Opdracht →
Geef de rijen vanaf de regel met "This screenshot has height=2210, width=1568." tot en met het einde van de rijen alsjeblieft weer als CSV met twee kolommen, invoer en uitvoer: per rij de tekst en het bijbehorende antwoord, elk in één veld tussen aanhalingstekens en met regeleinden vervangen door spaties. Laat de afbeeldingen weg.

+++

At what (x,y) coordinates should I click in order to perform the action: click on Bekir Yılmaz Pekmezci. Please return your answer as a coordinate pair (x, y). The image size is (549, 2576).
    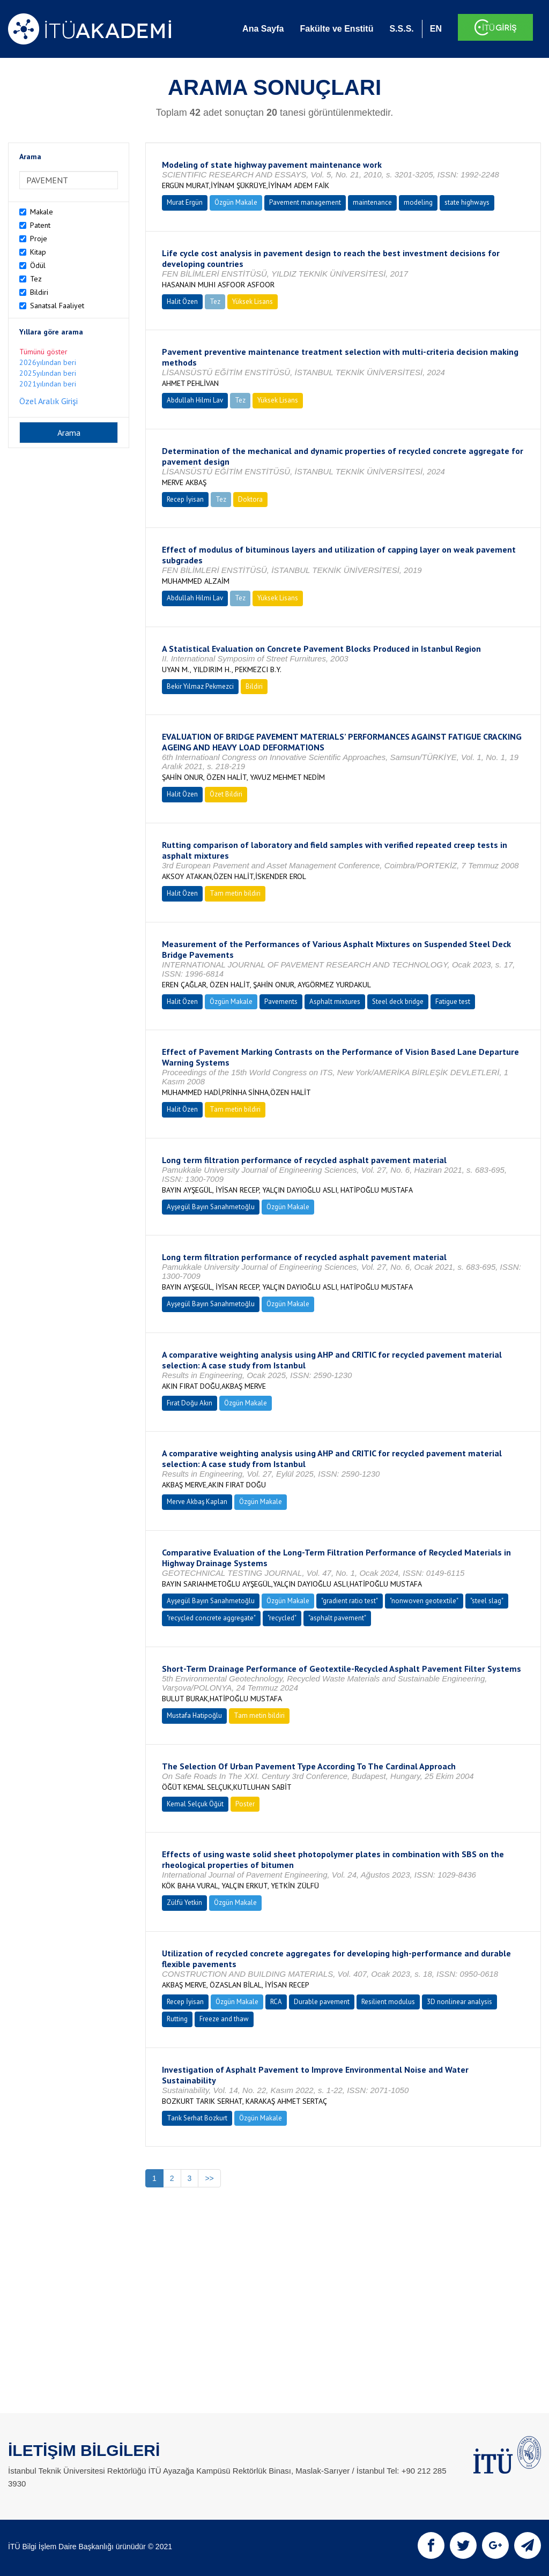
    Looking at the image, I should click on (200, 686).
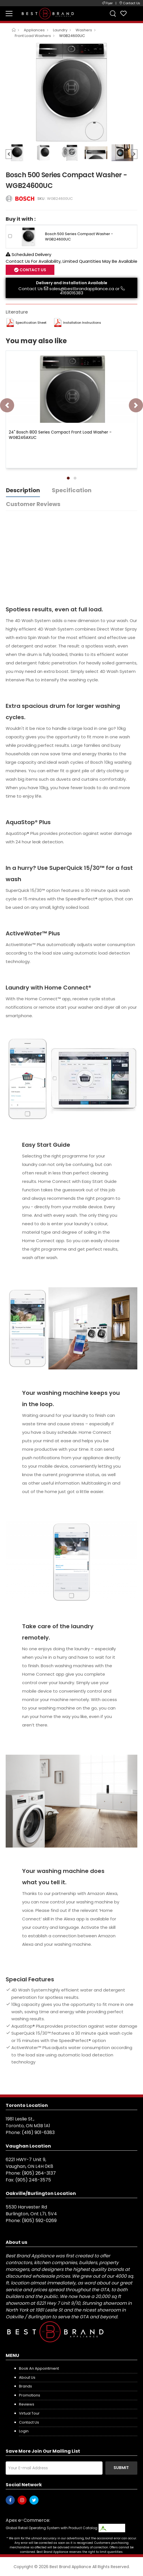 This screenshot has width=143, height=2576. What do you see at coordinates (25, 2386) in the screenshot?
I see `Brands` at bounding box center [25, 2386].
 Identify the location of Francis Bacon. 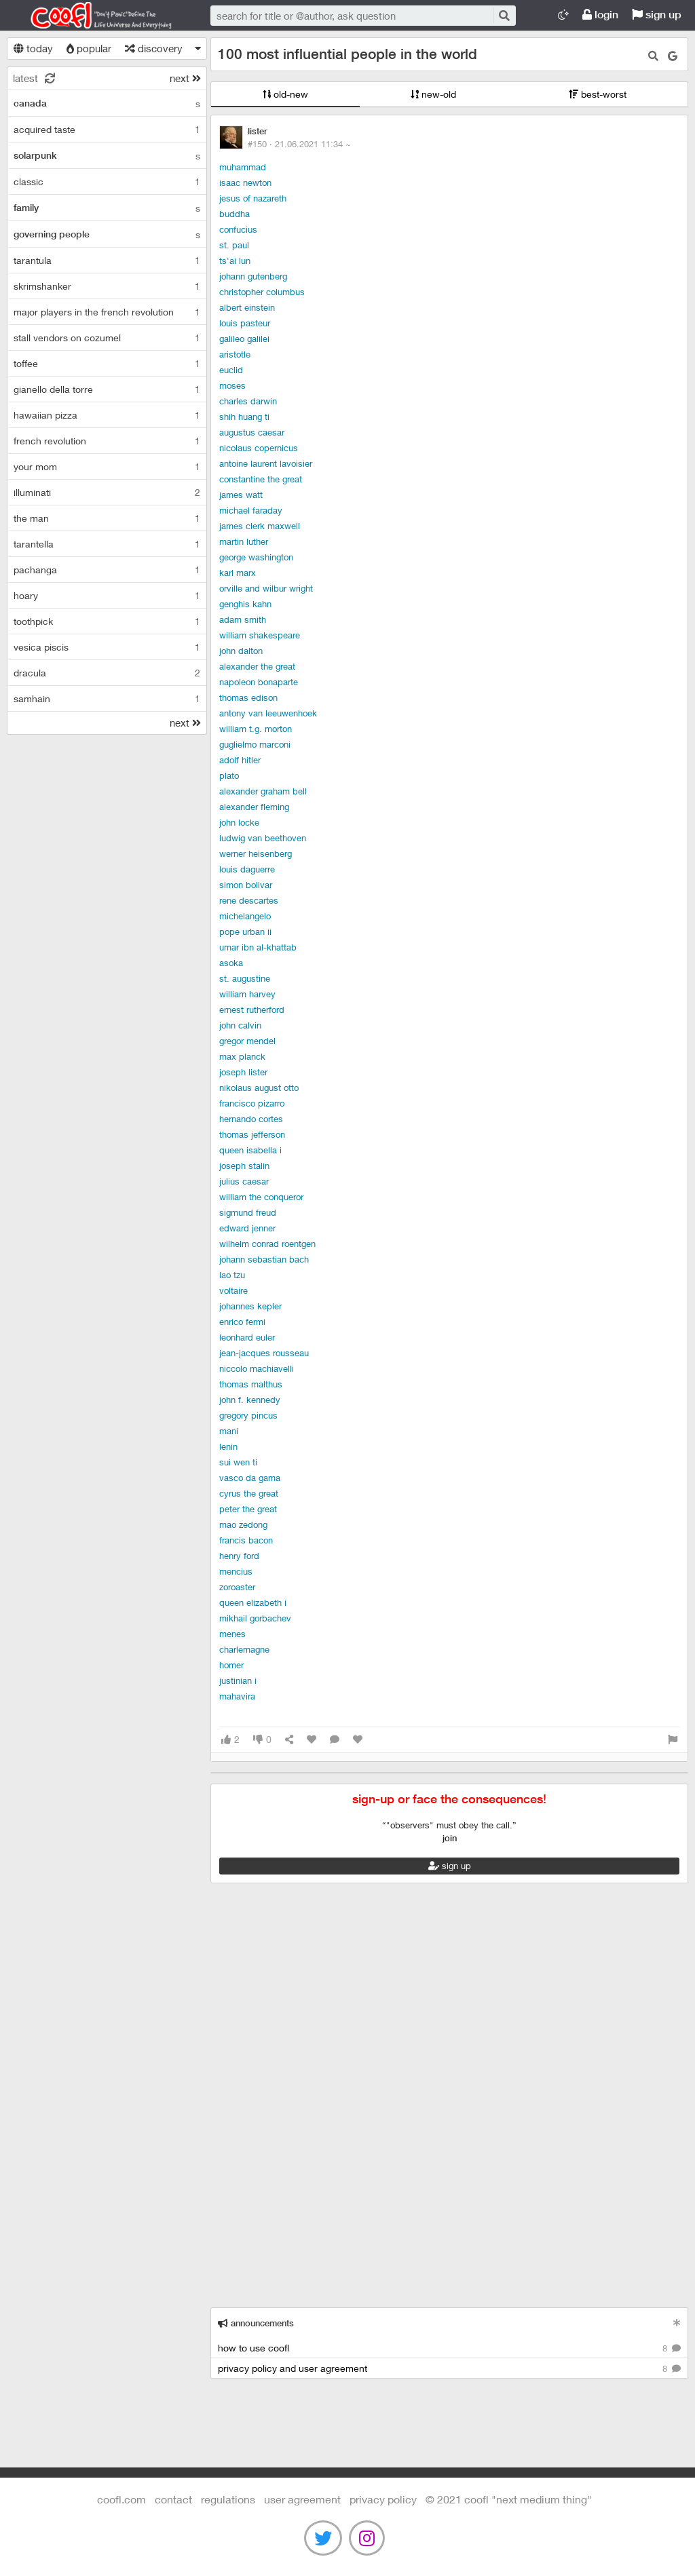
(246, 1540).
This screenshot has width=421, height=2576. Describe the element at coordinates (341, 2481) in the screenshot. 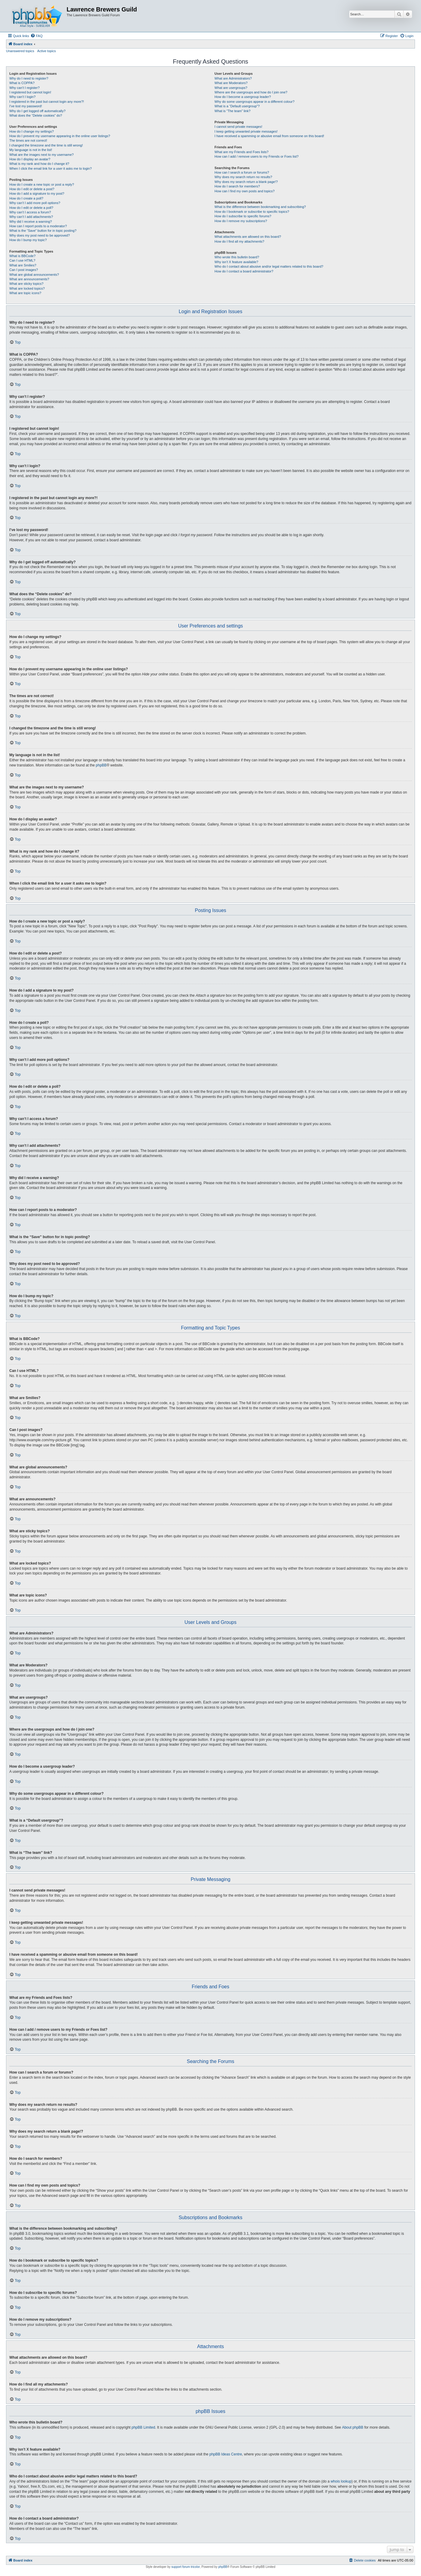

I see `whois lookup` at that location.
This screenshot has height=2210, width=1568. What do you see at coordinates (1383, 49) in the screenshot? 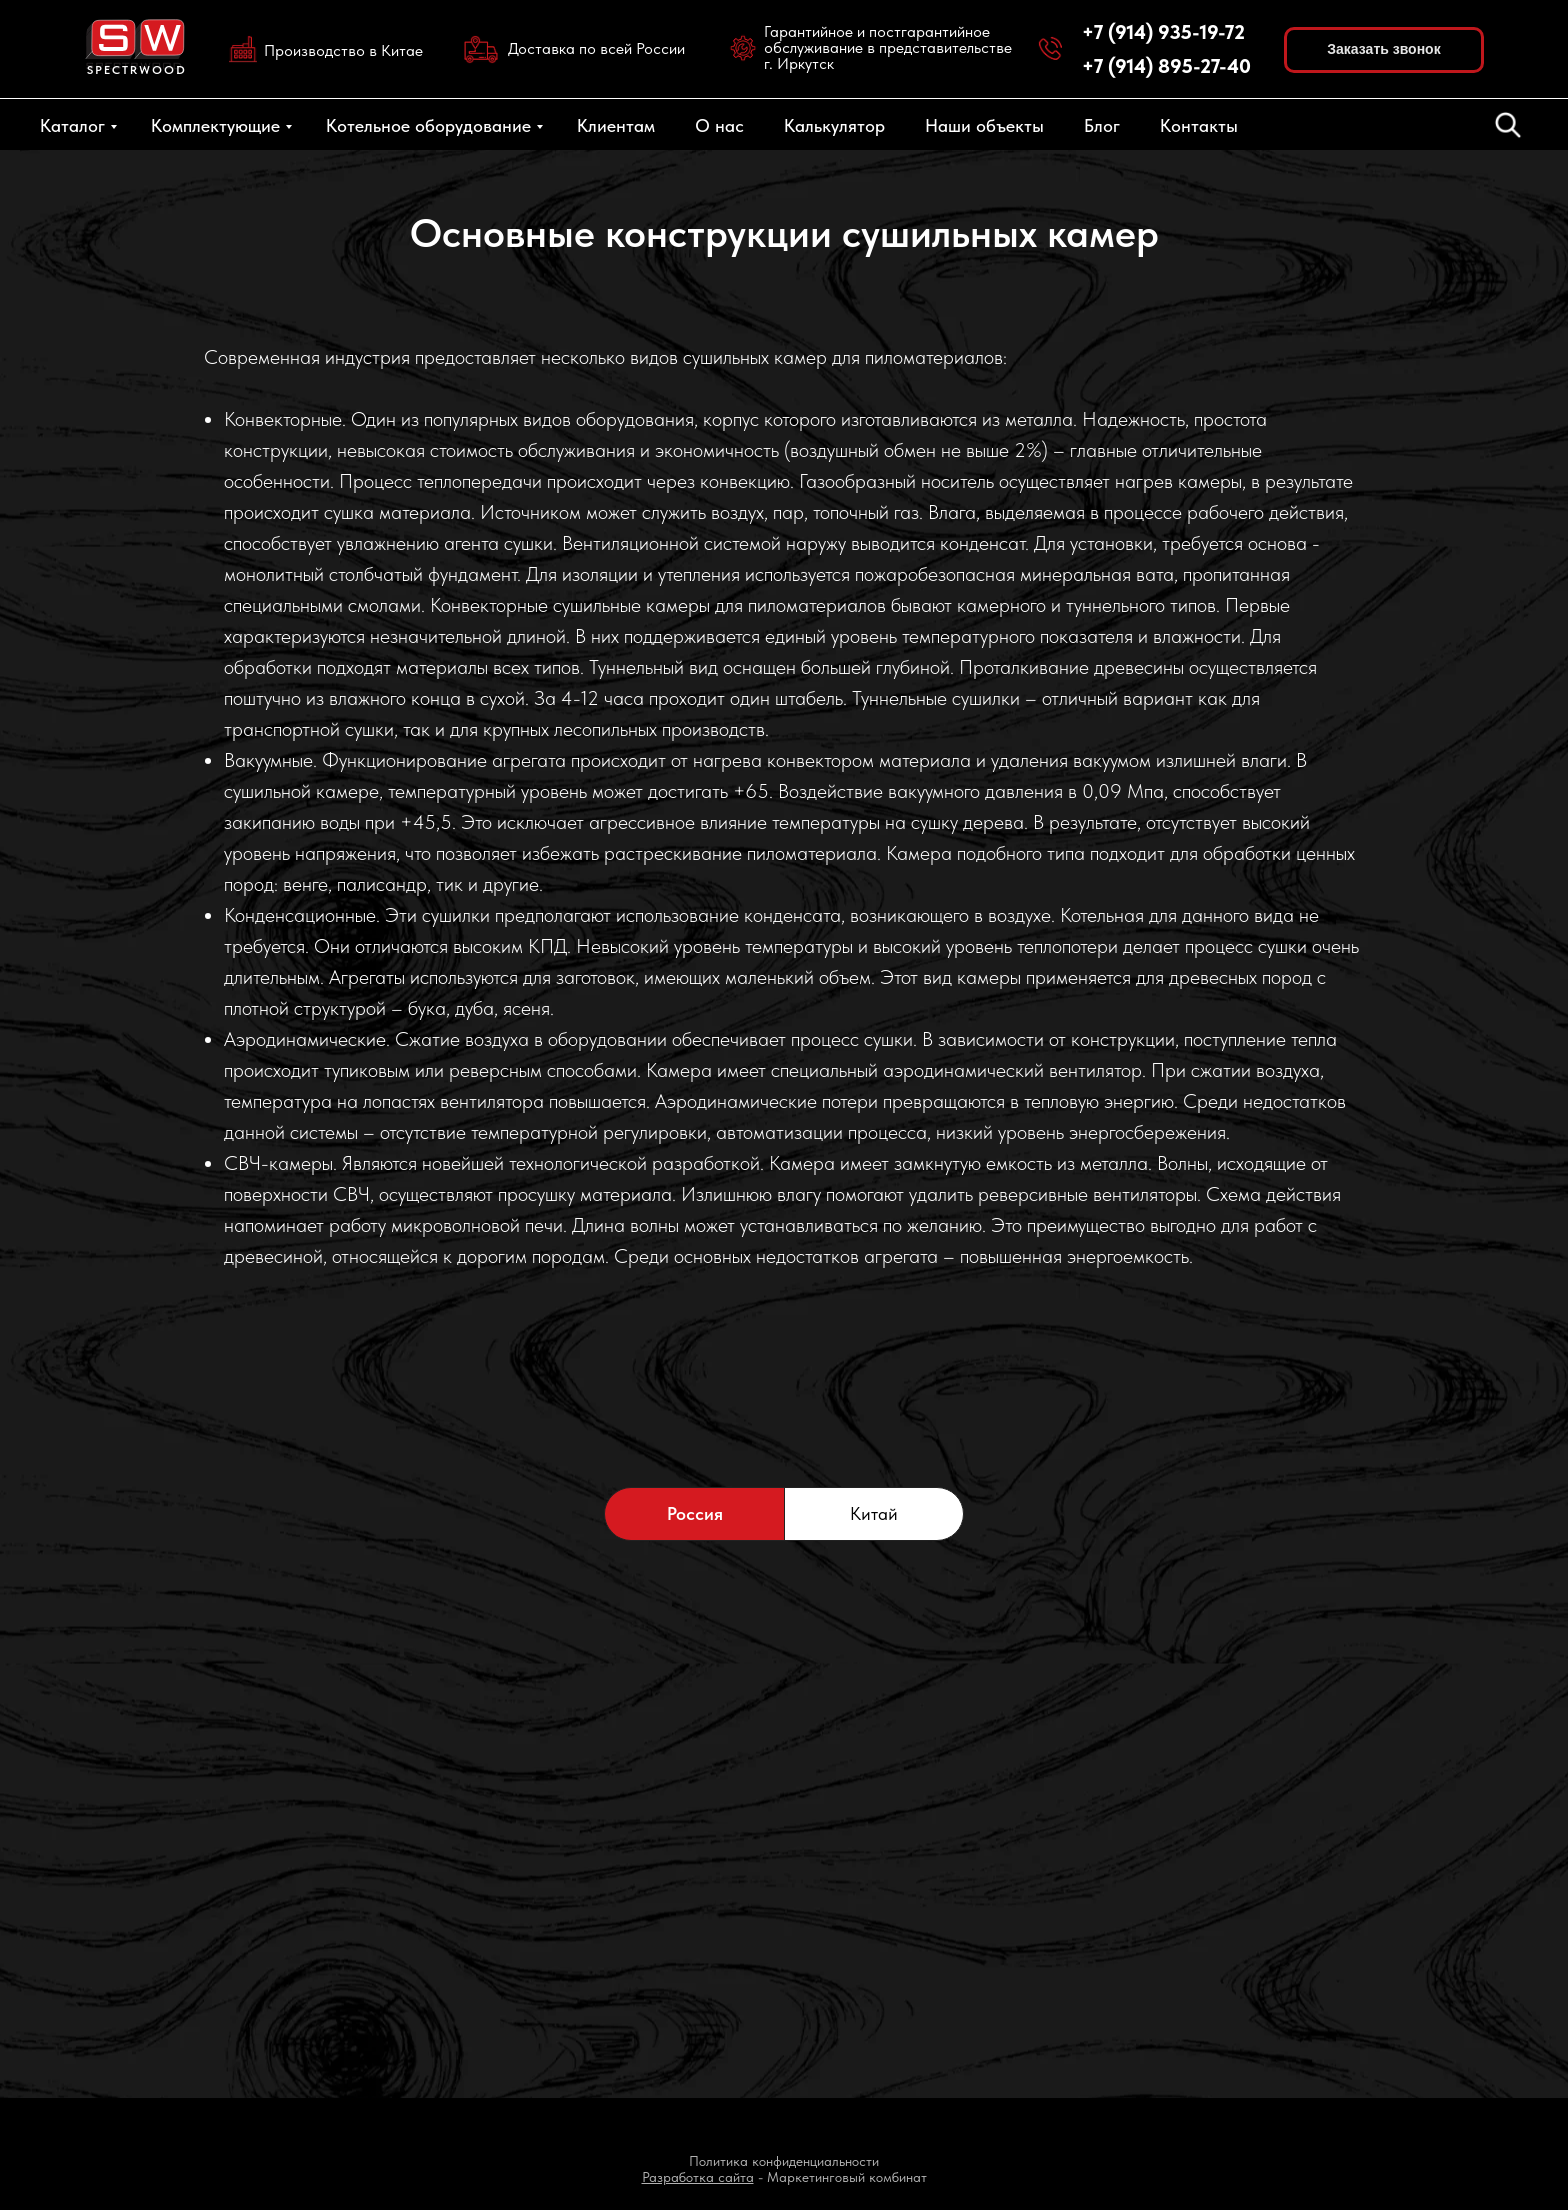
I see `Заказать звонок [button]` at bounding box center [1383, 49].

+++

Uitvoer →
invoer,uitvoer
"This screenshot has height=2210, width=1568. What do you see at coordinates (1383, 49) in the screenshot?","I see `Заказать звонок [button]` at bounding box center [1383, 49]."